→ Challenge
Convert the items from the very first line through the line containing "click(722, 30)", inclusive, into a JSON list of strings with one string per line and no blank lines.

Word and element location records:
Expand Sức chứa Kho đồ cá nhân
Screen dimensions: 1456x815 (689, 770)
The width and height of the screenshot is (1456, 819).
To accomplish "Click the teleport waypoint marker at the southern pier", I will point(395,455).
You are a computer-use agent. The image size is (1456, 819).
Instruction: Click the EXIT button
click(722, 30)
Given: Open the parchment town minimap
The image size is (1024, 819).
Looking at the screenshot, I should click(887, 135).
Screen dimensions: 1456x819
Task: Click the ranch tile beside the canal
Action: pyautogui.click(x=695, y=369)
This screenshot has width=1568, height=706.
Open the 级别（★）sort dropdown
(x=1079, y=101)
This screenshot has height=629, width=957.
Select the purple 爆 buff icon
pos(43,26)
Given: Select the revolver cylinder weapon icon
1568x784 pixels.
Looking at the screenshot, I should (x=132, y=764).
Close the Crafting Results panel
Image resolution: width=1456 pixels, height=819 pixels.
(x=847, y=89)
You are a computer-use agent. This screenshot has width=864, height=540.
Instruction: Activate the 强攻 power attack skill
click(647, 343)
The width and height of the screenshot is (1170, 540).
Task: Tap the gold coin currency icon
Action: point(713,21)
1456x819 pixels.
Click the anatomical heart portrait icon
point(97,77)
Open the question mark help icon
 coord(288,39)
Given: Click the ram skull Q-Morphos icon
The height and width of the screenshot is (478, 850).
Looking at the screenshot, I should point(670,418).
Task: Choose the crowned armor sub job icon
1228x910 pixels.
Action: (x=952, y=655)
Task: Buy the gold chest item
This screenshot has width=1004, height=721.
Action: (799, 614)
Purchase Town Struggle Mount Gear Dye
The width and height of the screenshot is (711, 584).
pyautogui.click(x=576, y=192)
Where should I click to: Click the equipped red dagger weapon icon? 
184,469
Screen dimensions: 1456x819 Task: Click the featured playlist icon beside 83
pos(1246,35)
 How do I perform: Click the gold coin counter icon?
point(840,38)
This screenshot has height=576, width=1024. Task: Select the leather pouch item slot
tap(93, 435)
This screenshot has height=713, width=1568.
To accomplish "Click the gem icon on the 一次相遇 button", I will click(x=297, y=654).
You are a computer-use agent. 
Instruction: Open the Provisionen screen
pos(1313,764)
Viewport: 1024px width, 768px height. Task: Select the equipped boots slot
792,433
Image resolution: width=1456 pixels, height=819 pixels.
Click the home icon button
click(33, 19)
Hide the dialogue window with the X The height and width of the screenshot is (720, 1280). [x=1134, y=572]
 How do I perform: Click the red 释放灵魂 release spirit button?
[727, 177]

→ Expected answer
[
  "Expand Sức chứa Kho đồ cá nhân",
  "Screen dimensions: 1456x815 (689, 770)",
  "The width and height of the screenshot is (1456, 819).",
  "To accomplish \"Click the teleport waypoint marker at the southern pier\", I will point(395,455).",
  "You are a computer-use agent. The image size is (1456, 819).",
  "Instruction: Click the EXIT button",
  "click(722, 30)"
]